Заранее, с помощью полковника Бредина, забронировала себе место в гостинице “Прибалтийская”. Горчаков отвез ее на самолет и уже перед посадкой протянул карту Каунаса, где кружком было отмечено кладбище. Посмотрел женщине в глаза и кивнул:
— Я разузнал, где похоронили твоего мужа. Там сама разберешься…

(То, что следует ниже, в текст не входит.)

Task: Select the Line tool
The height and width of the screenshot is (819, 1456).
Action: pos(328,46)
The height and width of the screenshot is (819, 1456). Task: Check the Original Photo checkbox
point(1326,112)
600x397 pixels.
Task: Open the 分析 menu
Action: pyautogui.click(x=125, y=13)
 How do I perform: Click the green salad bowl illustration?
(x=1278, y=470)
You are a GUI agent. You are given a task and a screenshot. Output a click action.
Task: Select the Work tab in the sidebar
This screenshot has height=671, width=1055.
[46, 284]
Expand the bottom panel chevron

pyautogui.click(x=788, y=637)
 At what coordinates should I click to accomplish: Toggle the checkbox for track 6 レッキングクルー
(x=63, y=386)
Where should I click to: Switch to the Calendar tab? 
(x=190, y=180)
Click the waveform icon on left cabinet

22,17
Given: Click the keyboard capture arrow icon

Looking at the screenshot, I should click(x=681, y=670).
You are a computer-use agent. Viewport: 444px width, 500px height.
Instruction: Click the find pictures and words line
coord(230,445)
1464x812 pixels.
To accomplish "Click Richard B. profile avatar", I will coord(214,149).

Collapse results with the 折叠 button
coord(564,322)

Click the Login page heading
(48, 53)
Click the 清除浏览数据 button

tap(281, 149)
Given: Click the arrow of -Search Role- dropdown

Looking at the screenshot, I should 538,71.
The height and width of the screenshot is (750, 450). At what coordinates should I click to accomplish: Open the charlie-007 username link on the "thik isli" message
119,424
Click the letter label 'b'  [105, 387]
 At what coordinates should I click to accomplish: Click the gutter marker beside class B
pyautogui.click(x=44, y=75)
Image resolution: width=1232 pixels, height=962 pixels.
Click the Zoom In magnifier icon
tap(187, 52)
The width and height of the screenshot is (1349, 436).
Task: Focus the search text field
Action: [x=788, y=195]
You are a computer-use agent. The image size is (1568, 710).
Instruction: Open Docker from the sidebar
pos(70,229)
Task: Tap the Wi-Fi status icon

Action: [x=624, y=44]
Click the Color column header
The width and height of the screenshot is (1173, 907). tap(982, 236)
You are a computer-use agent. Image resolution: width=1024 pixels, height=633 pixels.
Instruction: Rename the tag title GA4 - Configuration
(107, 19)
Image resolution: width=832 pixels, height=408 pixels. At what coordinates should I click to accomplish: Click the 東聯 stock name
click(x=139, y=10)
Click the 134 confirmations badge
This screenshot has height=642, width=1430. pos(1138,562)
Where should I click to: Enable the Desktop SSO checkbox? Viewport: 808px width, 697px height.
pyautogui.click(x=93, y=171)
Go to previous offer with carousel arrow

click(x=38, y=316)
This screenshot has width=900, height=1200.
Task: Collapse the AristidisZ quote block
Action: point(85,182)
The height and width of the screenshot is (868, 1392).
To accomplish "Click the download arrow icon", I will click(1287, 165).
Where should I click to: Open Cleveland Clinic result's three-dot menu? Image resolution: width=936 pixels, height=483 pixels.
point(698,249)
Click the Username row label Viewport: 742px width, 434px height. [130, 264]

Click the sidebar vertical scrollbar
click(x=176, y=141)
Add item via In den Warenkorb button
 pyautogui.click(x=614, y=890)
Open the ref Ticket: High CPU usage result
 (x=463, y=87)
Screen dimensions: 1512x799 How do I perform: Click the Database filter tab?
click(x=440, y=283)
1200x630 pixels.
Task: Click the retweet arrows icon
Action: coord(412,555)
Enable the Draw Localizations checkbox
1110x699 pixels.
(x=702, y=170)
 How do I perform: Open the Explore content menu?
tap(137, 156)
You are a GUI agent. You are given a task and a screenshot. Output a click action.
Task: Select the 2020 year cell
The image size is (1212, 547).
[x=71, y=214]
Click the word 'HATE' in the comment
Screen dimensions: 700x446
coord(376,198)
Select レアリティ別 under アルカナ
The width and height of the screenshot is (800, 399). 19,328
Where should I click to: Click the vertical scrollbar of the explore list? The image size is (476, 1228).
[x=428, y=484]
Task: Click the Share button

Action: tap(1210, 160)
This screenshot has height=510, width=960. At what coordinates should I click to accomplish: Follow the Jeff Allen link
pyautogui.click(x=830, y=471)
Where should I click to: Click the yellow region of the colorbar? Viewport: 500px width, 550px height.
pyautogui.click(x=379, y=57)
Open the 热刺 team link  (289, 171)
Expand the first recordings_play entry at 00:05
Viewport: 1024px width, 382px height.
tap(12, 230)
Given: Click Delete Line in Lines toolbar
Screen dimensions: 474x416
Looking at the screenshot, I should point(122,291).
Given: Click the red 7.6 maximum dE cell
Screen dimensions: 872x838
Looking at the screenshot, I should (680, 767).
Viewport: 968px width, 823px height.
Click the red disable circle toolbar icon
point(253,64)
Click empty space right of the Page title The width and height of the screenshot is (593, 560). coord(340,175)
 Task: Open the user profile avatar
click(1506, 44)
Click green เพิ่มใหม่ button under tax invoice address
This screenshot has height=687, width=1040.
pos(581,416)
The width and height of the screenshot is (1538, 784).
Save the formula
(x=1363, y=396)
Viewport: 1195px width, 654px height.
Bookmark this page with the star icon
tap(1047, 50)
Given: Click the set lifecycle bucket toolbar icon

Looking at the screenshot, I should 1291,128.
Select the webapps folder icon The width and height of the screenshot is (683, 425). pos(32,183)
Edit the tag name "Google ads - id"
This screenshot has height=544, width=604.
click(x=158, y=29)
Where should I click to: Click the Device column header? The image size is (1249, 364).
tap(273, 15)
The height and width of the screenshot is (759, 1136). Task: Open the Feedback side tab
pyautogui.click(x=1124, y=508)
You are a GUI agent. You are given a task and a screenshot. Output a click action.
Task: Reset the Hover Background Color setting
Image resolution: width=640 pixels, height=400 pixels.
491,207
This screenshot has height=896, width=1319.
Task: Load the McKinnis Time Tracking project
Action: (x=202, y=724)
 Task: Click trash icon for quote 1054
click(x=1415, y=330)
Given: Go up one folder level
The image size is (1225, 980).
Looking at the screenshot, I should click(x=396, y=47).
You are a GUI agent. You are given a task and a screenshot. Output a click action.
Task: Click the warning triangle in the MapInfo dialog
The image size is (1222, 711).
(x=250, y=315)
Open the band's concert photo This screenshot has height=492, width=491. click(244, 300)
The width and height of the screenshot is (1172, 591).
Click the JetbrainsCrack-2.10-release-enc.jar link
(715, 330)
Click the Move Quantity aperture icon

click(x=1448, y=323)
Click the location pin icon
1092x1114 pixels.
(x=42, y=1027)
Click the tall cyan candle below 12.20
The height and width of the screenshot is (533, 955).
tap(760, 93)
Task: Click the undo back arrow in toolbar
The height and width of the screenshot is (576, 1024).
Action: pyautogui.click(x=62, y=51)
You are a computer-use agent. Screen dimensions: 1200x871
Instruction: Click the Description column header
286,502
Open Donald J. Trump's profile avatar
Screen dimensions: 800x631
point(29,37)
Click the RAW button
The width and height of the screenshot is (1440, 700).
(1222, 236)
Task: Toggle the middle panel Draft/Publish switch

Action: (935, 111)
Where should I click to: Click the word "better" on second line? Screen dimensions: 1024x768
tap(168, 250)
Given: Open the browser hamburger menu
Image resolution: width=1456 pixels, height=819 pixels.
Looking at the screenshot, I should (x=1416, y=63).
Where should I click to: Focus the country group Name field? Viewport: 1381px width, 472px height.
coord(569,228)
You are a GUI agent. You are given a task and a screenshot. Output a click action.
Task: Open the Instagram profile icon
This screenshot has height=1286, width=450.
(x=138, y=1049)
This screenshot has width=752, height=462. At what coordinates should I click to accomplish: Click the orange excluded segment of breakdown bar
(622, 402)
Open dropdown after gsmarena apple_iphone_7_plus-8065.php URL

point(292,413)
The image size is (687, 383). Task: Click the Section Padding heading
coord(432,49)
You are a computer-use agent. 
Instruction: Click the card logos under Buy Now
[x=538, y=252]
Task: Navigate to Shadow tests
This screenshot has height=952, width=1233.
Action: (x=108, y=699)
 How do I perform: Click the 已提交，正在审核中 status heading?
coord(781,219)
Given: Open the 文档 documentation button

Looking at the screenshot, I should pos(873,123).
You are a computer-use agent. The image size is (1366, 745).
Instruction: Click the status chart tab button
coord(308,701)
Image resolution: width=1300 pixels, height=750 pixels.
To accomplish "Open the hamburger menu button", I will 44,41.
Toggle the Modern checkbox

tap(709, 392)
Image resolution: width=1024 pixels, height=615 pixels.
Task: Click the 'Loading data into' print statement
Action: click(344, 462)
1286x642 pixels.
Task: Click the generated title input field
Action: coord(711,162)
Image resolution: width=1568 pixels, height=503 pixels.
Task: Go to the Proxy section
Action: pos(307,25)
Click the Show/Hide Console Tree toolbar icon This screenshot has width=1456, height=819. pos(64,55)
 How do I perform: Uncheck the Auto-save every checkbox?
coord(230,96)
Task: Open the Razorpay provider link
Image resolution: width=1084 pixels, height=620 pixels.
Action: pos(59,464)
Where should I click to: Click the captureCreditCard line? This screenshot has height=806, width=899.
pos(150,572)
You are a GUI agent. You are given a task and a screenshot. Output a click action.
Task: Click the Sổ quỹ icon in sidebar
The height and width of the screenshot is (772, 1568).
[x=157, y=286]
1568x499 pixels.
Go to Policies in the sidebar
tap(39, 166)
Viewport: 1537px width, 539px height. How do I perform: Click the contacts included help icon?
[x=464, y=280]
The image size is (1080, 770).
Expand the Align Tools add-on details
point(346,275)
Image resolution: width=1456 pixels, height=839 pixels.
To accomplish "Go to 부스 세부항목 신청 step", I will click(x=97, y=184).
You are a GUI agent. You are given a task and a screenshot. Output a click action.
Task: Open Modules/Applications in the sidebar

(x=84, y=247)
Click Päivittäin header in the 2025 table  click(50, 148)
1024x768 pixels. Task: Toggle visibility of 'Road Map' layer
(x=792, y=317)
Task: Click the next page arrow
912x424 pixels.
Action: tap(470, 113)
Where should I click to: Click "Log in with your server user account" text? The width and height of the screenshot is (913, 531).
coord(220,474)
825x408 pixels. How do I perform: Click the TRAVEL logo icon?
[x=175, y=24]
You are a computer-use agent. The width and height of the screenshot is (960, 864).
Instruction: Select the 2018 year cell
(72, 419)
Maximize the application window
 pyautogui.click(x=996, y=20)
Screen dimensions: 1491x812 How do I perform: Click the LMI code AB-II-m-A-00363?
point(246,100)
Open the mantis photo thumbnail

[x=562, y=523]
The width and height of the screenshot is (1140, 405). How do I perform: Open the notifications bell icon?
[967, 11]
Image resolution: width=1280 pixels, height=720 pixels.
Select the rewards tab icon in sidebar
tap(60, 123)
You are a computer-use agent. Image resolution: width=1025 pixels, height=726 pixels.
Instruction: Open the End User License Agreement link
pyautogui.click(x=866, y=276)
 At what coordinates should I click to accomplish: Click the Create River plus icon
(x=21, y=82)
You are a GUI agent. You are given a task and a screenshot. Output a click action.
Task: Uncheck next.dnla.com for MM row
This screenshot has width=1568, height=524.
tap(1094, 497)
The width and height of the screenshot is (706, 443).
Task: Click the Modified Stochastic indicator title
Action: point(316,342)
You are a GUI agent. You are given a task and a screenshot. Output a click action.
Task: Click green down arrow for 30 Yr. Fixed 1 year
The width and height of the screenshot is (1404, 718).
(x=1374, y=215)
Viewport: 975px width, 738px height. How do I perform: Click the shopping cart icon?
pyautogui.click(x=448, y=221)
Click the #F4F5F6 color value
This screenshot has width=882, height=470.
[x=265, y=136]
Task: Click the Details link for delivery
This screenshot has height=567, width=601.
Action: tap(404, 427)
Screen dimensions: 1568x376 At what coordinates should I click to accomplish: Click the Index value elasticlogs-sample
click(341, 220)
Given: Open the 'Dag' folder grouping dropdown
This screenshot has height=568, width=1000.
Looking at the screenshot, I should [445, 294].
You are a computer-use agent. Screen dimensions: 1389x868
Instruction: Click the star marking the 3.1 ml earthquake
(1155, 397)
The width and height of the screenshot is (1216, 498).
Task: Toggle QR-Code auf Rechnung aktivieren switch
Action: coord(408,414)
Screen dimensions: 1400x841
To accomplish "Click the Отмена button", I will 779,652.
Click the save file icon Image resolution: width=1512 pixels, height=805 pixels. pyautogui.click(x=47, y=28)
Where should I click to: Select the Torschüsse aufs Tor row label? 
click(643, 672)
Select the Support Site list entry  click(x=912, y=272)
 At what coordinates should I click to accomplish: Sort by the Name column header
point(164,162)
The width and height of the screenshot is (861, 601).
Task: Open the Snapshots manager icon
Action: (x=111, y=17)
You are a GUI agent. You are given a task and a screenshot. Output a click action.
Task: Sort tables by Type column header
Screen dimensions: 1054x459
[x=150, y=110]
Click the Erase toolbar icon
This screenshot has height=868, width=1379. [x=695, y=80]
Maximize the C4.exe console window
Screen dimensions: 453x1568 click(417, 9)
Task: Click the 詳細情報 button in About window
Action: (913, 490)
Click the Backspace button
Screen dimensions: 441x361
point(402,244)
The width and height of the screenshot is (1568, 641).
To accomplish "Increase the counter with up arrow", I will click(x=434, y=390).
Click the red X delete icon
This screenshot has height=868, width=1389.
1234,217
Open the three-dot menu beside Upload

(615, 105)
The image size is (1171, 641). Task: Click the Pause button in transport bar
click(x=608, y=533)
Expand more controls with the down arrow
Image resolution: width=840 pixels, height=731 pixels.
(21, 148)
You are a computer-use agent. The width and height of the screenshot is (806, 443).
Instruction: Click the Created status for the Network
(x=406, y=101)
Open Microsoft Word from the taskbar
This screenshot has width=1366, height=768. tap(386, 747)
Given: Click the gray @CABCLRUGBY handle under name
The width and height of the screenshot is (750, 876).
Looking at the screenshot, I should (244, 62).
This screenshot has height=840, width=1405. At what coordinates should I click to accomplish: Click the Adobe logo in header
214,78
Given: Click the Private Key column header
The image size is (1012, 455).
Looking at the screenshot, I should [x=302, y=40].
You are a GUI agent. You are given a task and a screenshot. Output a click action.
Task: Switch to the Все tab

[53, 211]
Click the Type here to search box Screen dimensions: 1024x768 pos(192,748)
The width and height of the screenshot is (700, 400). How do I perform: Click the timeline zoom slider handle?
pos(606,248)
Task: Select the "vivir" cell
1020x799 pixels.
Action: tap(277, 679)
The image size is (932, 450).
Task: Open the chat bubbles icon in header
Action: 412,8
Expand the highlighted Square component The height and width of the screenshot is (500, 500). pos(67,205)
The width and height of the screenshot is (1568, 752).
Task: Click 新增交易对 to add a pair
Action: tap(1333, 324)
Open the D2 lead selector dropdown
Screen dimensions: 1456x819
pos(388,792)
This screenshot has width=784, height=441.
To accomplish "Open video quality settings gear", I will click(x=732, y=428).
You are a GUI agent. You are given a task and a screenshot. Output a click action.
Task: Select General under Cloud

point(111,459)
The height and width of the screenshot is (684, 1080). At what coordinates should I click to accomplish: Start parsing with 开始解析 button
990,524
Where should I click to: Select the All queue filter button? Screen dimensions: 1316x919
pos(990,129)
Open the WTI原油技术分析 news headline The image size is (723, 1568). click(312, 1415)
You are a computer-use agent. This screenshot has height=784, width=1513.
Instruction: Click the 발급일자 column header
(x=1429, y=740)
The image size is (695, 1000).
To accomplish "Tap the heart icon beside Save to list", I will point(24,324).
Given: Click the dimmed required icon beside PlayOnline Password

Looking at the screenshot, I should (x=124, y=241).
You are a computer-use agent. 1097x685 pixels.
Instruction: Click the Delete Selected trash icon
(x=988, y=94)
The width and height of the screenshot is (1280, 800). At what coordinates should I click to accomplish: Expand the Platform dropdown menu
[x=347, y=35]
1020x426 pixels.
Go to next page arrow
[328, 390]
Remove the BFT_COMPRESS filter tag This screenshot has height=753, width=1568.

— Спасибо, Леонид Григорьевич.
Чистенькое ухоженное кладбище вовсе не напоминало российское. Каждая могила находилась на равном расстоянии друг от друга. Никакой крапивы и бурьяна, все ухожено и подстрижено. Кладбищенский сторож на ломаном русском языке объяснил ей, как пройти к могиле мужа. Могила Саши ничем не отличалась от остальных. Такая же западная педантичность. Лишь на памятнике русские буквы и надпись: “Погиб при исполнении интернационального долга в республике Афганистан”. Марина достала из сумочки два пакетика с землей и аккуратно рассыпала ее по всему квадрату. Присела рядом на скамеечку и тихо заговорила, глядя на фотографию:
— Я привезла тебе землю с того места, где ты погиб. И еще землю оттуда, где мы были счастливы. Прости, что не уберегла нашего сына. Я верю, что сейчас вы вместе. Я люблю вас обоих, но видимо у каждого свой путь…
Она сидела на скамеечке больше часа, мысленно рассказывая ему о себе. Потом встала и не спеша направилась в город.
В течение пяти суток она каждый день бывала на могиле мужа. Приносила цветы и плакала. Кладбищенский сторож смотрел на юную женщину в черном и сочувственно вздыхал, еще в первый день заметив на правой руке русской обручальное кольцо. Он видел заплаканные зеленые глаза каждый день и лишь в последний день решился подойти. Старик осторожно тронул за плечо и когда она обернулась, грустно улыбнувшись, сказал со своим чудовищным акцентом:
— Не надо плакать. Наша жизнь такова, что без смерти не обойтись. Все мы когда-нибудь там будем. Он у вас погиб, но вы обязательно встретитесь на небесах и будете счастливы. Не надо плакать. От ваших слез ему там плохо. Раз вы его помните, он всегда с вами.
Маринка посмотрела в морщинистое лицо и прошептала, глотая слезы:
— Я больше не буду плакать. Спасибо вам за сочувствие.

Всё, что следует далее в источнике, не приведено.